I

267 27 6
                                    

"işte burası benim büyüdüğüm mahalle."

aiden ilgisizce dolaştırdı bakışlarını etrafta. burası dolunay hakkında tamamen bilgisiz olacağı yerlerden en mühimiydi. düşman sularındaydı. koca bir nefes verdi. dolunay huzursuzlanmasın diye kocaman gülümseyip "çok güzel." dedi.

misafirlerle dolu olan eve girdiklerinde aiden dolunay'ın elini tuttu.

kapıyı açan çocuk hâlâ aiden'a bakıyordu.

onun annesine "bu çocuğun saçları neden uzun?" diye sorduğunu duymuştu.

kendini kötü hissetti aiden.

"o kadar güzel saçları var ki kesildiğinde lanetliyor. bir keresinde saçına sakız yapıştığı için kesmek zorunda kalmıştık ve yeniden uzayana kadar kabuslar görüp durmuştum." diye ortaya bir kihaye attı dolunay. aiden dolunay'a minnetle gülümsedi ve çocukların yüzündeki hayranlığa karşı gururlanmadan edemedi. buradaki en iyi anne dolunay'dı kuşkusuz. en azından aiden'a göre.

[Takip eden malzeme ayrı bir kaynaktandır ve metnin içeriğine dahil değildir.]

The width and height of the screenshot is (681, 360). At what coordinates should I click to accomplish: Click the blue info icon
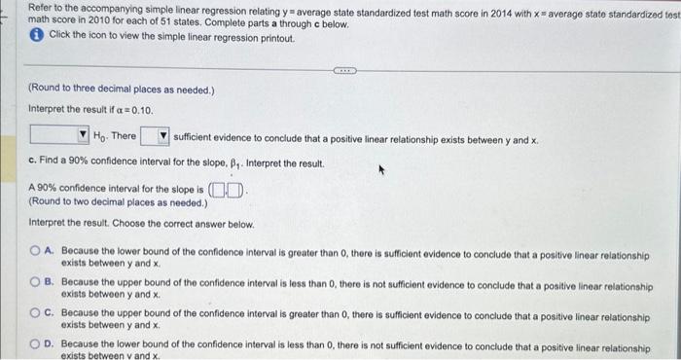35,34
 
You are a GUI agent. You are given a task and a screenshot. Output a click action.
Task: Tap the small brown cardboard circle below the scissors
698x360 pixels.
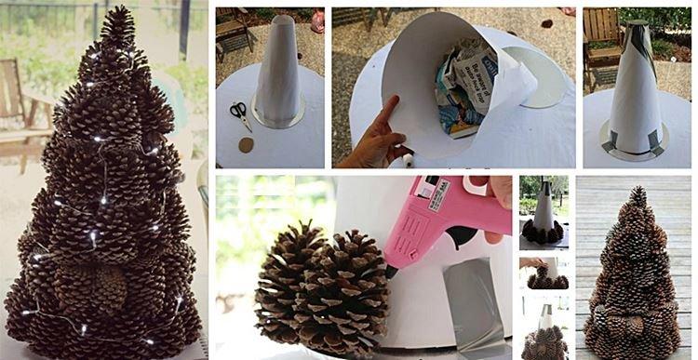pos(247,144)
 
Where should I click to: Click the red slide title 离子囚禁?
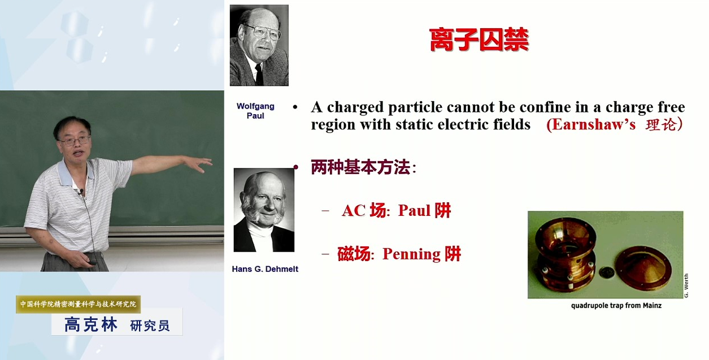pos(479,40)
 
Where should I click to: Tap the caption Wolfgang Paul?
pos(255,111)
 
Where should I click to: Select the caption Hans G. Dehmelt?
pos(265,269)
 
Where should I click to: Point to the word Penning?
pos(411,254)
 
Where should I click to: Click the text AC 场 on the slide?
pos(364,211)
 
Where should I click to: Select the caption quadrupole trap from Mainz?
pos(616,306)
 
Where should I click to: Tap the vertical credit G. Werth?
pos(686,285)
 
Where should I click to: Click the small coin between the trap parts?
pos(607,272)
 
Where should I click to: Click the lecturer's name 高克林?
pos(91,324)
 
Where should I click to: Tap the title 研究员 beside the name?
pos(150,326)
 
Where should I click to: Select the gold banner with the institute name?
pos(78,304)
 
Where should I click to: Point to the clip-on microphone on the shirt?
pos(82,192)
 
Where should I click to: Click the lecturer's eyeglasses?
pos(75,141)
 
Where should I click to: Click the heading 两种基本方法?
pos(361,167)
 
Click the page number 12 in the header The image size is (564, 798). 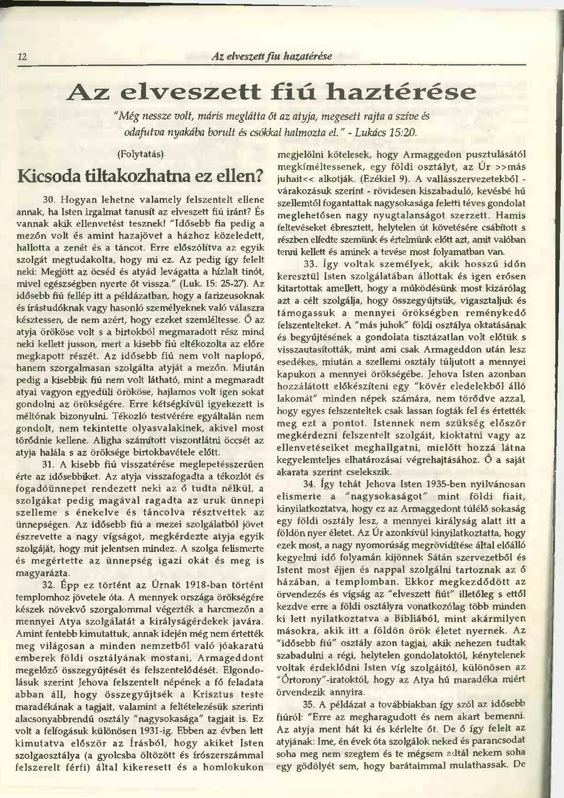tap(22, 57)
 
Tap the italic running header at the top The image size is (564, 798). tap(272, 56)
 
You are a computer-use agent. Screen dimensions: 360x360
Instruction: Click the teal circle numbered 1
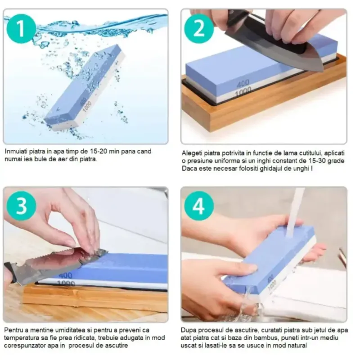point(21,28)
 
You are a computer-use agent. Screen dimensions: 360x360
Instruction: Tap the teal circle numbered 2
point(199,28)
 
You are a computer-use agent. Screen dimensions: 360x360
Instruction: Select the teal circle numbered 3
point(21,206)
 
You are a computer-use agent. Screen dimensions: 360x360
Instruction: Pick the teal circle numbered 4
point(199,206)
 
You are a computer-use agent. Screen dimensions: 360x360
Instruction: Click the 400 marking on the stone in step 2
point(243,84)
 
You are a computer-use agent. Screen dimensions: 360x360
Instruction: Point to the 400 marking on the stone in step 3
point(65,275)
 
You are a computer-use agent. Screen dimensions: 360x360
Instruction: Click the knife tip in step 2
point(323,70)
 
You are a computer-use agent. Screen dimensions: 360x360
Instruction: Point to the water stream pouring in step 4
point(293,212)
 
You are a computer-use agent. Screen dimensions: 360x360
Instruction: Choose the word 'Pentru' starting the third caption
point(14,330)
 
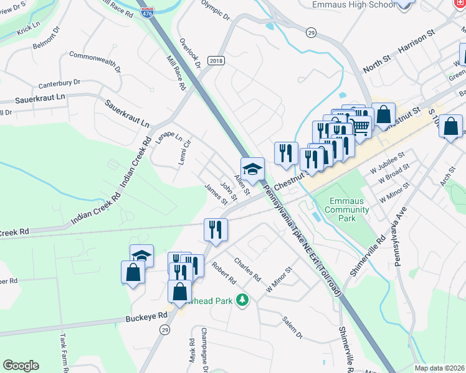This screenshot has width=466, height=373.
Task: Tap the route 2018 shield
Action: point(216,60)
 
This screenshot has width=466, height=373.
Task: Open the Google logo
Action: point(21,366)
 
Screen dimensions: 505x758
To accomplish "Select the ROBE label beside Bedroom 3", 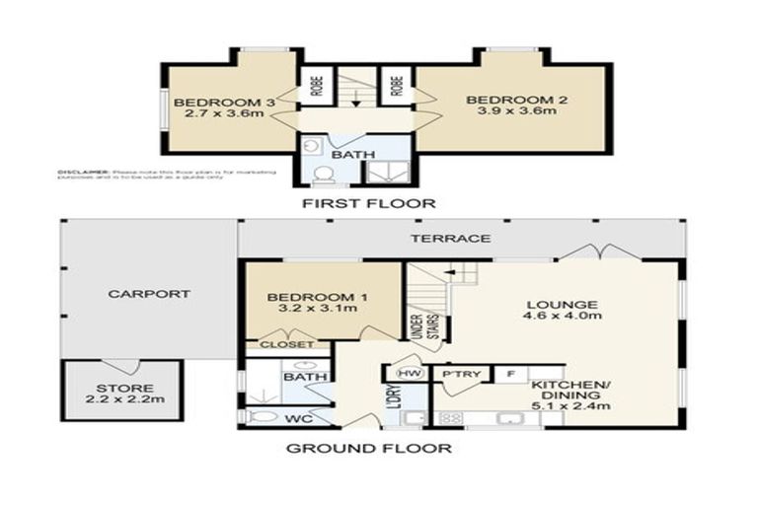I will pos(314,86).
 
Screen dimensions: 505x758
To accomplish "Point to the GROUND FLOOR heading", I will pos(369,449).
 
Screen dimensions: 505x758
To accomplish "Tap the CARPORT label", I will pos(148,294).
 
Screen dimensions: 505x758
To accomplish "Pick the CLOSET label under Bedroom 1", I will pos(287,345).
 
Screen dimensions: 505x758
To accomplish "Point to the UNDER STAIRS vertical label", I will pos(417,325).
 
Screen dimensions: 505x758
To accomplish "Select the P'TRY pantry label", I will pos(462,375).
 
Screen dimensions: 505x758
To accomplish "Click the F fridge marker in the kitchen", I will pos(510,375).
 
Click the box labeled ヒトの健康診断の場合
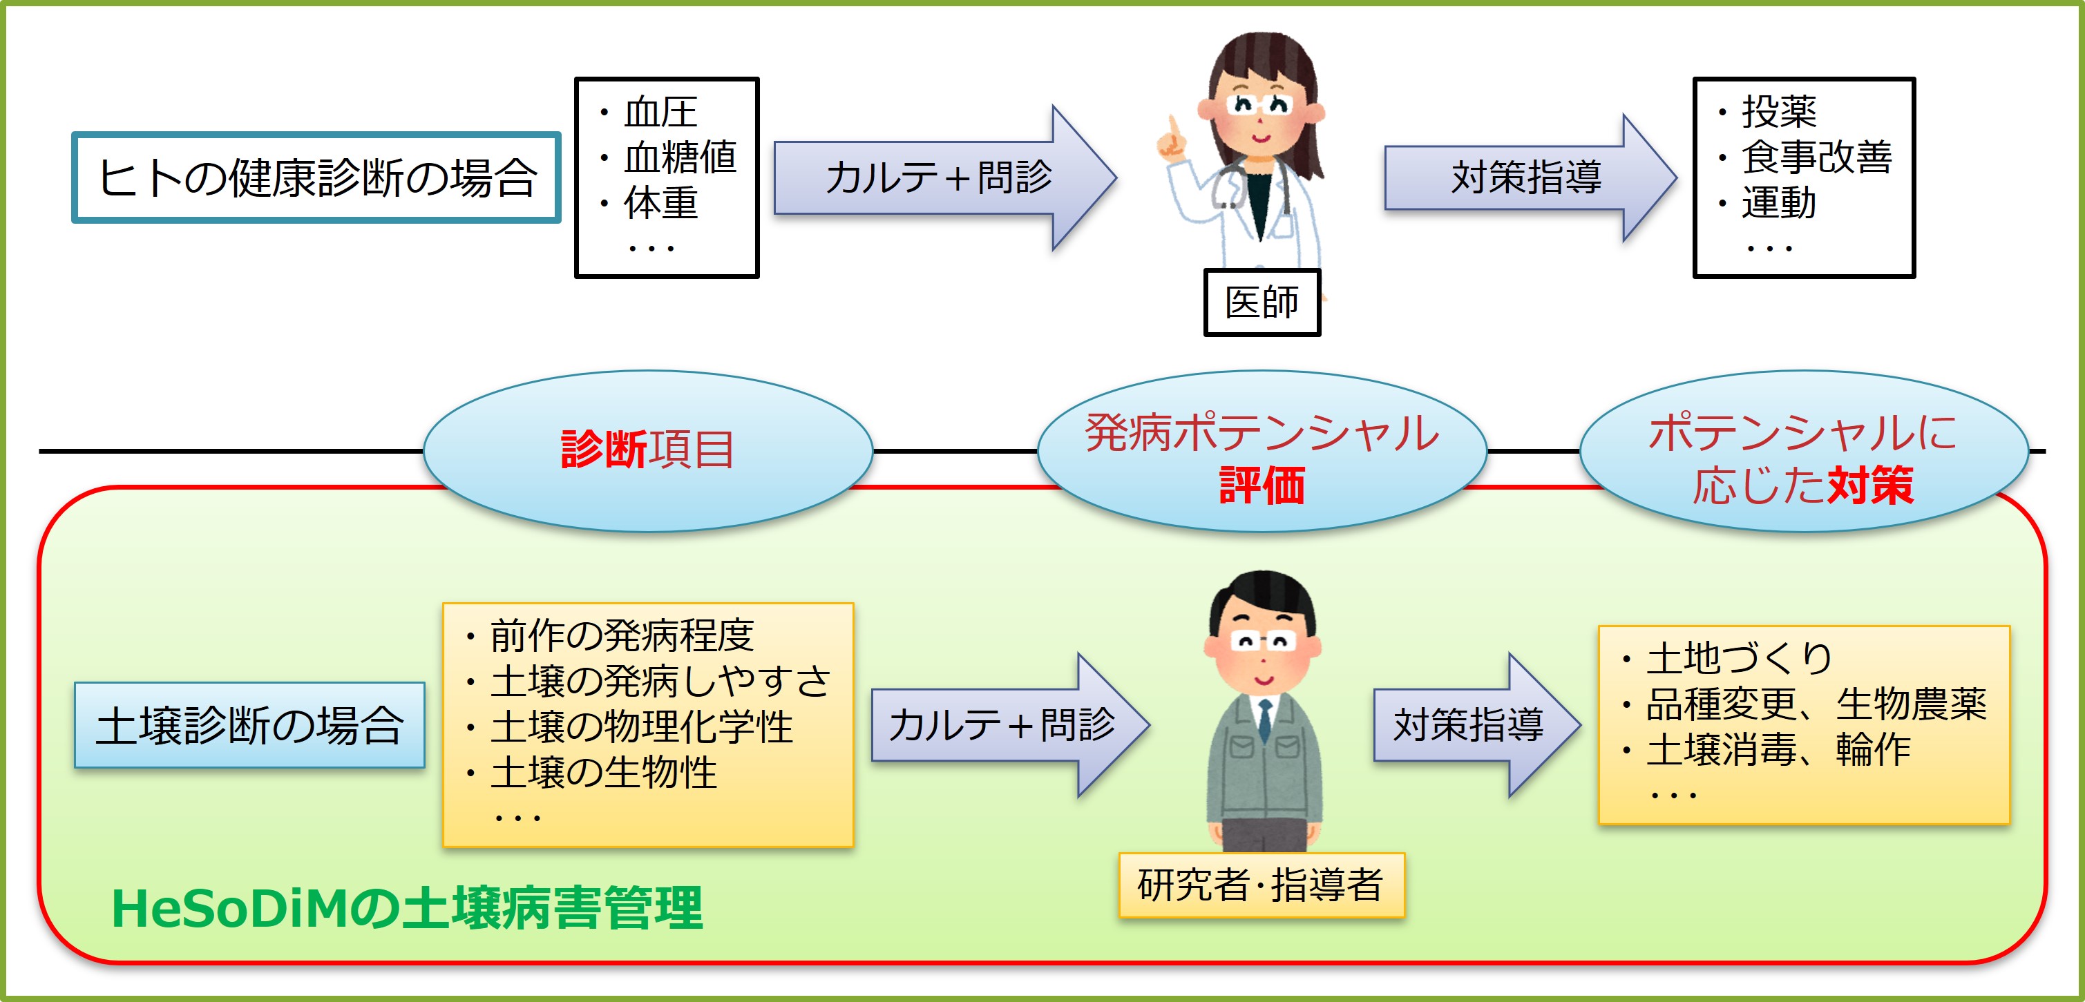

"çocuklar hadi parka gidin! ali sen misafirimize göz kulak ol!" diye bağıran kadın aiden'ın en büyük düşmanıydı artık.

ali denen çocuk onun yanına gelip bileğinden çekeleyerek dışarı çıkarttı.

"biz bakkala gideceğiz. sen de gelecek misin?" dedi ali bağırarak. neden bağırıyordu bu çocuk diye düşünmüştü aiden. duyabiliyordu onu.

"kulağına doğru bağırmasana. sağır değil ya!" diye söylendi içlerinden kız olan.

"ama baksana bön bön bakıyor." diye konuştu bu sefer kapıyı açan oğlan kahkaha atarak.

"özürlü gibi." dedi bu sefer ali. hepsi güldü.

"konuşsana aptal!" diye bağırdı ali yine.

"kötü şeyler söylemeyin annesine söyler." dedi kız.

"anlamıyor ki." diye kendini savundu ali.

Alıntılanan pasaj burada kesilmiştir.